Work item
Which lines below include the string "icon"? Please show each one.

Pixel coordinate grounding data
▼
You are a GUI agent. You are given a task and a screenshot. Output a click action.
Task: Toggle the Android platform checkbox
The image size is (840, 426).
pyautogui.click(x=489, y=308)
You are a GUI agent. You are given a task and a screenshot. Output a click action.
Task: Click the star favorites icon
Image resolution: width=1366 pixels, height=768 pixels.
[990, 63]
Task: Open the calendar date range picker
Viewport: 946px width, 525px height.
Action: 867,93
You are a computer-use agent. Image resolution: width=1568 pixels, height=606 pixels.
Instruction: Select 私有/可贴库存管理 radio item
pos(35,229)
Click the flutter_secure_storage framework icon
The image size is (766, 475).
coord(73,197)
▲
▼
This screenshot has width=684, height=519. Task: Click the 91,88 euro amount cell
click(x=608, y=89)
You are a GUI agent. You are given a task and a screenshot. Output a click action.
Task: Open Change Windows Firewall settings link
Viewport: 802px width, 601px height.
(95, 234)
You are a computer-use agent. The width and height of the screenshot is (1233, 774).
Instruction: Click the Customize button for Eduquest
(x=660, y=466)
▲
Reply
Task: Click the star favorites icon
Click the flutter_secure_storage framework icon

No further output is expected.